Ambassadorial Lecture Series Featuring: Ambassador Thomas Graham, Jr.
“The Negotiation of the New START Treaty”
Feburary 8, 2011 at 11:30 a.m.-1:00 p.m.
Lunch is $15 payable by cash or check on the day of the event.
Reservations are required.
Register on-line by February 3 by clicking here.
For more information call 865-974-0931.
The event will also be webcast by clicking here.
Ambassador Graham will discuss the New START treaty, which began in the Spring of 2009 following the Summit meeting between Presidents Obama and Medvedev. The new Treaty was negotiated to replace the START I treaty which was expiring by its terms on December 5th, 2009. Taking nearly a year to complete, it was signed by Presidents Obama and Medvedev in April, submitted to the Senate in June and after a highly contentious passage through the Senate was passed by the Senate on December 22nd, 2010 by a vote of 71-25.
Ambassador Thomas Graham, Jr. is the Executive Chairman of the Board of Lightbridge Corporation, a company which holds patents on a new type of nuclear power fuel based on thorium and which is located in McLean, Virginia. Lightbridge Corporation is a U.S. company listed on the NASDAQ, which has conducted its research and development work at the Kurchatov Institute in Moscow.
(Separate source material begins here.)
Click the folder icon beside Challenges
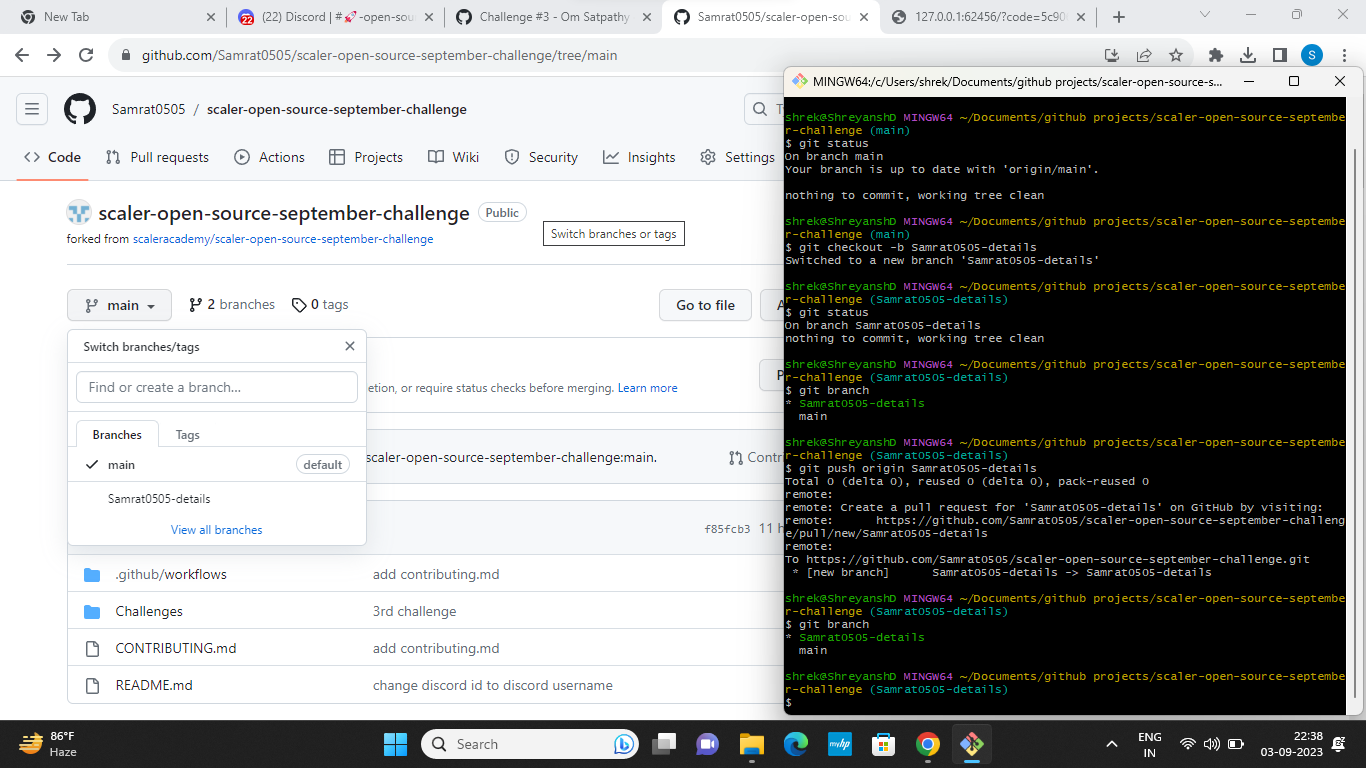This screenshot has width=1366, height=768. (93, 611)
In 2010, Ambassador Graham was appointed to the United Arab Emirates’ International Advisory Board, helping to guide that country’s nuclear energy program and hold it to the highest standards of safety, security, and non-proliferation. Ambassador Graham is also Chairman of the Board of Mexico Energy Corporation of Midland, Texas, and is a Board member of CanAlaska Uranium Ltd. of Vancouver, Canada.
Graham is internationally known as one of the leading authorities in the field of international arms control and non-proliferation agreements designed to limit and to combat the proliferation of nuclear, biological, and chemical weapons. He served as a senior U.S. diplomat involved in the negotiation of every major international arms control and non-proliferation agreement in which the United States was involved during the period 1970-1997 including The Strategic Arms Limitations Talks (the Interim Agreement on Strategic Offensive Arms, the Anti Ballistic Missile Treaty and the SALT II Treaty), The Strategic Arms Reduction Talks (the START I Treaty and the START II Treaty), the Intermediate Range Nuclear Forces (INF) Treaty, the Nuclear Non-Proliferation Treaty extension (NPT), the Conventional Armed Forces in Europe Treaty, and Comprehensive Test Ban Treaty.
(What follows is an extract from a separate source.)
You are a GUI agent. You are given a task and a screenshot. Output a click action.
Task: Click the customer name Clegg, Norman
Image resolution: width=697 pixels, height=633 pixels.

In 1993, Ambassador Graham served as the Acting Director of the U.S. Arms Control and Disarmament Agency (ACDA) and for seven months in 1994 served as the Acting Deputy Director. From 1994 through 1997, he served as the Special Representative of the President for Arms Control, Non-Proliferation, and Disarmament, appointed by President Clinton and in this capacity led U.S. government efforts to achieve the permanent extension of the NPT in 1994 and 1995. He also served for 15 years as the general counsel of ACDA.
Ambassador Graham worked on the negotiation of The Chemical Weapon Convention and The Biological Weapons Convention. He drafted the implementing legislation for the Biological Weapons Convention and managed the Senate approval of the ratification of the Geneva Protocol banning the use in war of chemical and biological weapons.
Ambassador Graham is also a widely published author in scholarly journals, major newspapers and has authored five books. Graham received an A.B. in 1955 from Princeton University and a J.D. in 1961 from Harvard Law School. He is a member of the Kentucky, the District of Columbia and the New York Bars and is a member of the Council on Foreign Relations. Ambassador Graham received the Trainor Award for Distinction in Diplomacy from Georgetown University in 1995; the 2006 World Order Under Law Award of the International Section of the American Bar Association; twice received the Distinguished Honor Award; twice the Superior Honor Award and the Meritorious Honor Award from ACDA. He also once received the Meritorious Honor Award from the Department of State.